I am trying to use regex to identify particular rows of a large pandas dataframe. Specifically, I intend to match the DOI of a paper to an xml ID that contains the DOI number.
# An example of the dataframe and a test doi:
ScID.xml journal year topic1
0 0009-3570(2017)050[0199:omfg]2.3.co.xml Journal_1 2017 0.000007
1 0001-3568(2001)750[0199:smdhmf]2.3.co.xml Journal_3 2001 0.000648
2 0002-3568(2004)450[0199:gissaf]2.3.co.xml Journal_1 2004 0.000003
3 0003-3568(2011)150[0299:easayy]2.3.co.xml Journal_1 2011 0.000003
# A dummy doi:
test_doi = '0002-3568(2004)450'
In this example case I would like to be able to return the index of the third row (2) by finding the partial match in the ScID.xml column.
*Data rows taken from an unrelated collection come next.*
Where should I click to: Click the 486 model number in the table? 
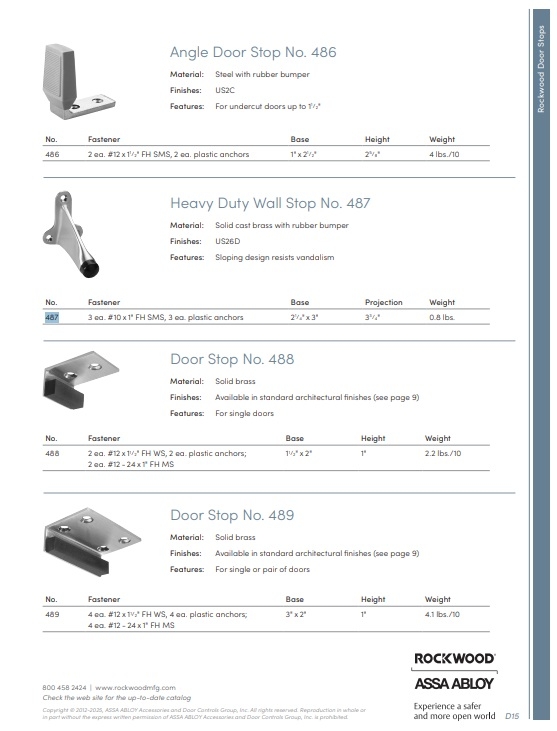[52, 154]
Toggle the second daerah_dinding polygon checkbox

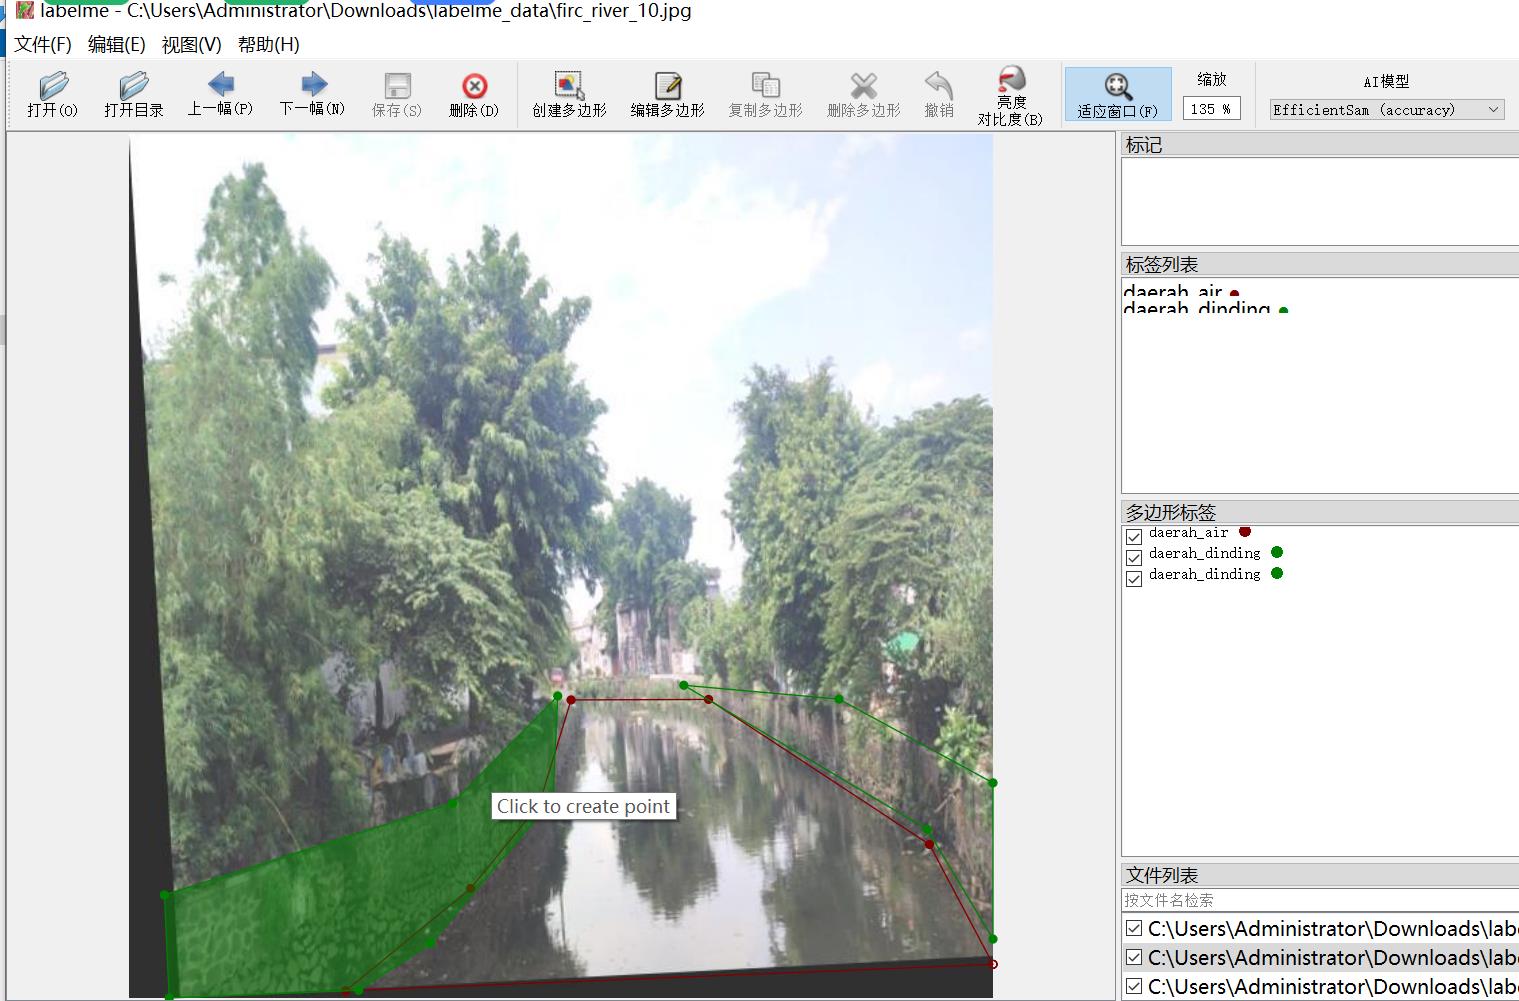[x=1134, y=578]
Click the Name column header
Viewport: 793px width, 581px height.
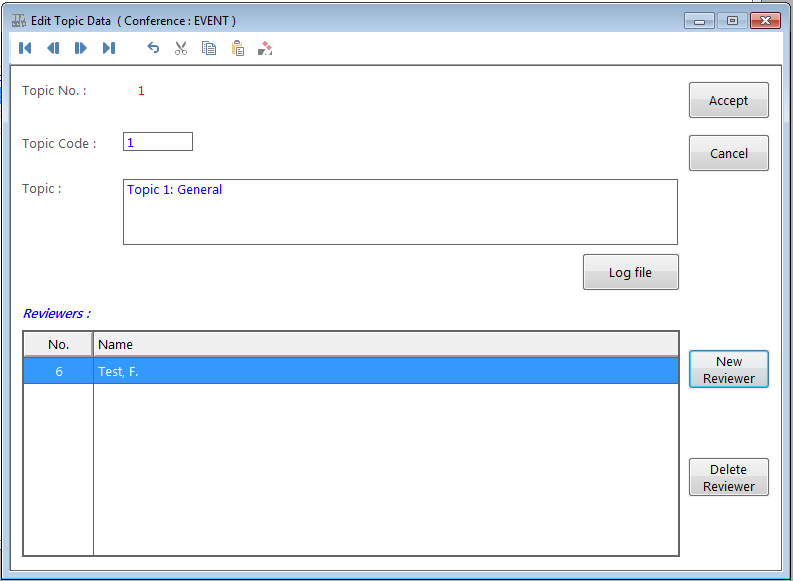pos(385,344)
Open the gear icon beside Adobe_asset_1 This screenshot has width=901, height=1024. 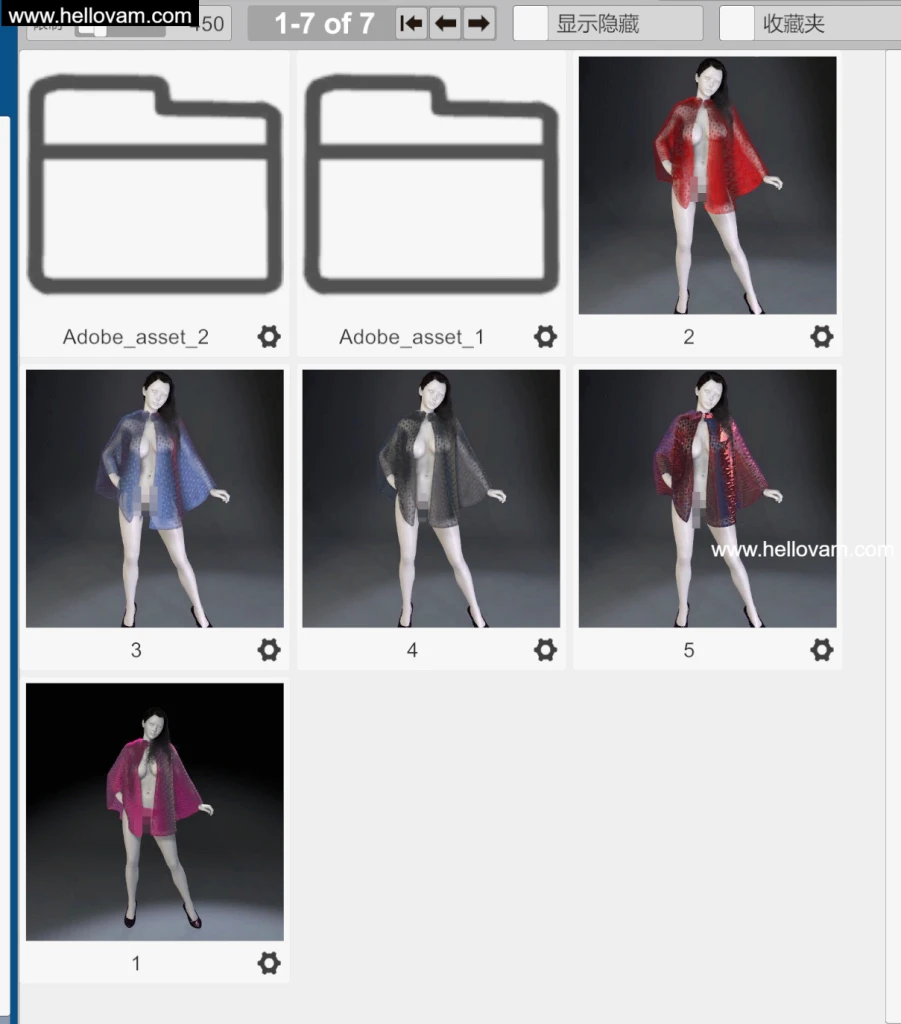545,337
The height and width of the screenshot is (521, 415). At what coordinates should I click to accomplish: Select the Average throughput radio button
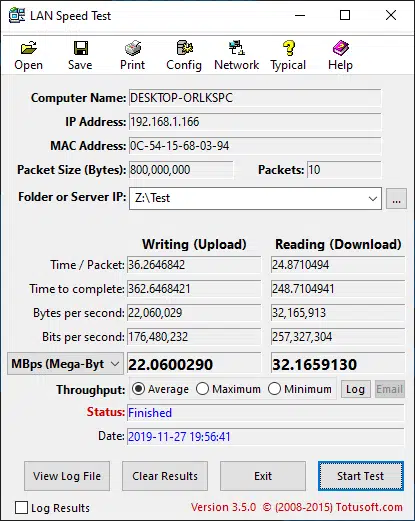point(138,389)
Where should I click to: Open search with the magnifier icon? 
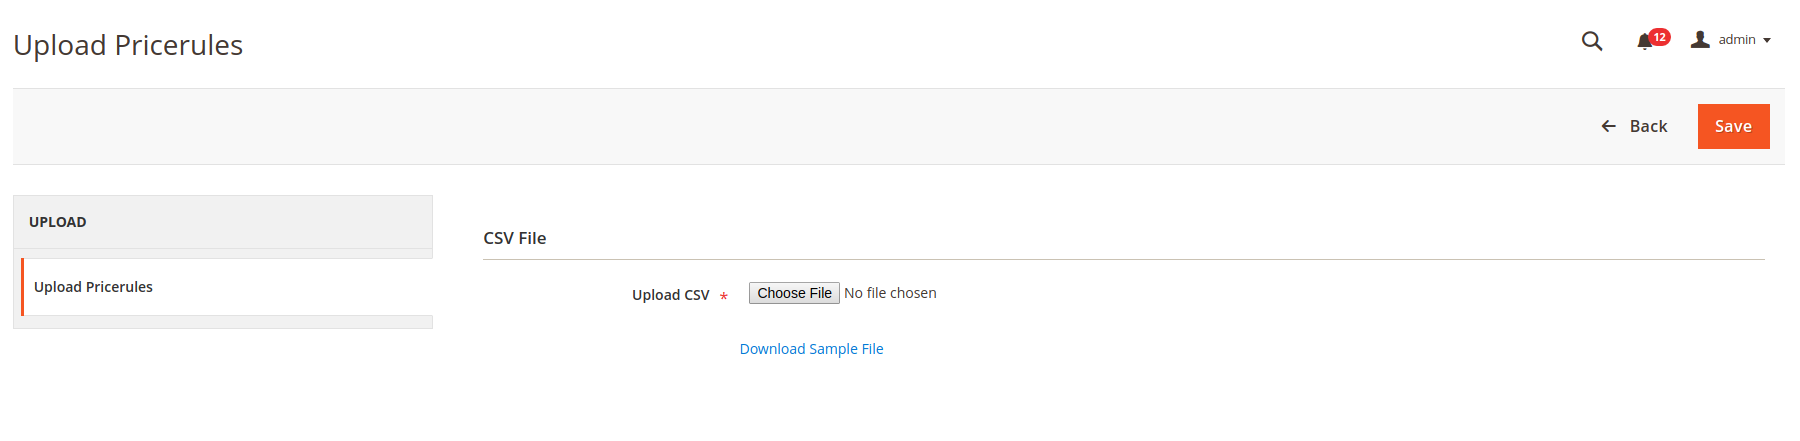tap(1592, 41)
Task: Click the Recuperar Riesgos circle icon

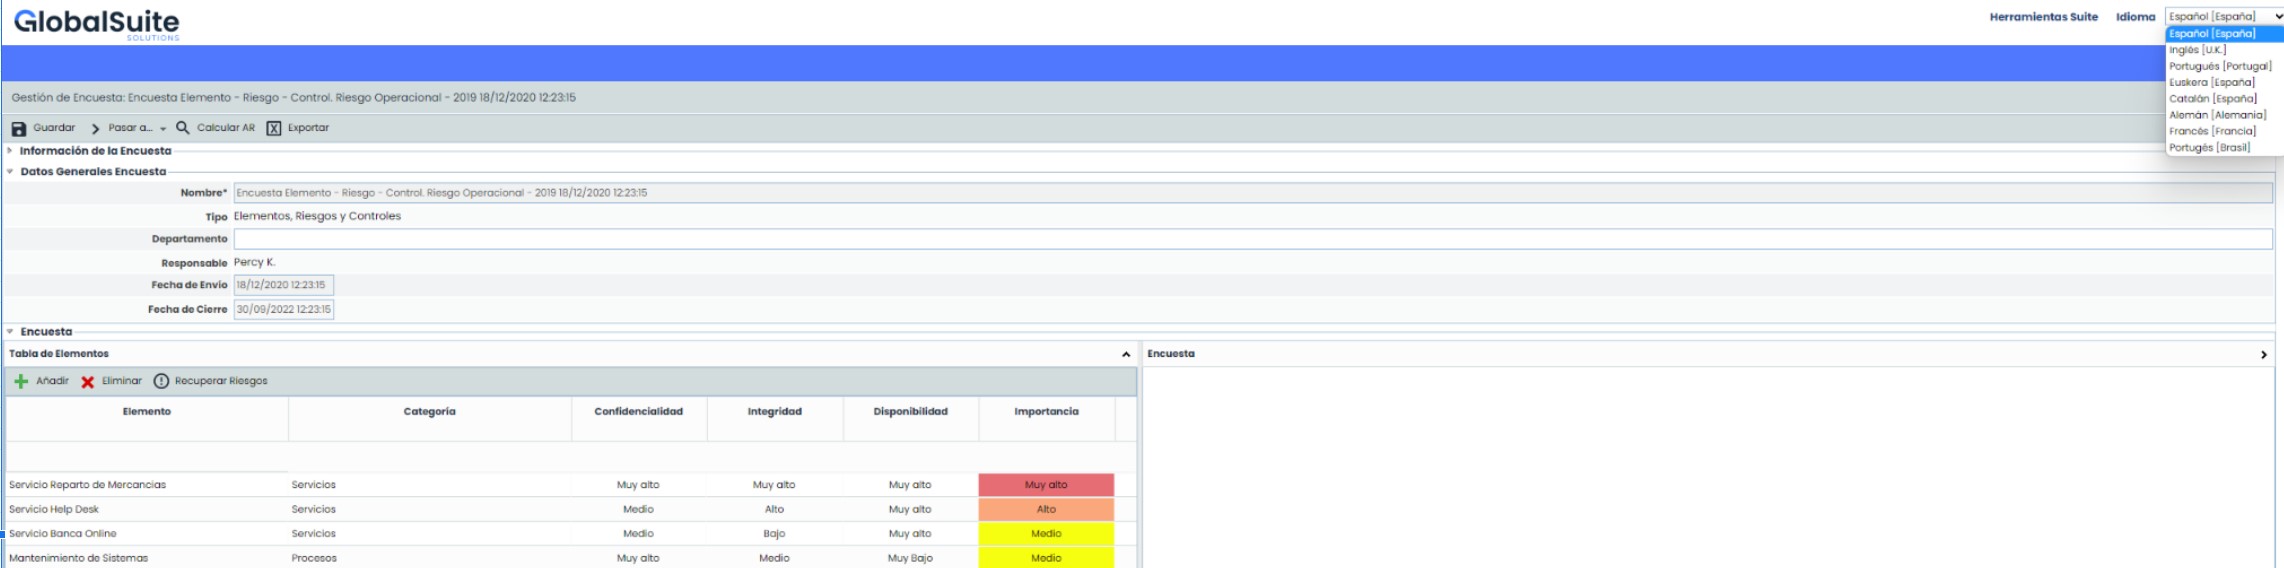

The DOI is not always at the beginning of the ScID.xml string.
I have searched this site and applied the methods described for similar scenarios.
Including:
df.iloc[:,0].apply(lambda x: x.contains(test_doi)).values.nonzero()
This returns:
AttributeError: 'str' object has no attribute 'contains'
and:
df.filter(regex=test_doi)
gives:
Empty DataFrame
Columns: []
Index: [0, 1, 2, 3, 4, 5, 6, 7, 8, 9, 10, 11, 12, 13, 14, 15, 16, 17, 18,
19, 20, 21, 22, 23, 24, 25, 26, 27, 28, 29, 30, 31, 32, 33, 34, 35, 36,
37, 38, 39, 40, 41, 42, 43, 44, 45, 46, 47, 48, 49, 50, 51, 52, 53, 54,
55, 56, 57, 58, 59, 60, 61, 62, 63, 64, 65, 66, 67, 68, 69, 70, 71, 72,
73, 74, 75, 76, 77, 78, 79, 80, 81, 82, 83, 84, 85, 86, 87, 88, 89, 90,
91, 92, 93, 94, 95, 96, 97, 98, 99, ...]
[287459 rows x 0 columns]
and finally:
df.loc[:, df.columns.to_series().str.contains(test_doi).tolist()]
which also returns the Empty DataFrame as above.
All help is appreciated. Thank you.
test_doi = '0002-3568\(2004\)450'. Also, see this link for the correct regex usage.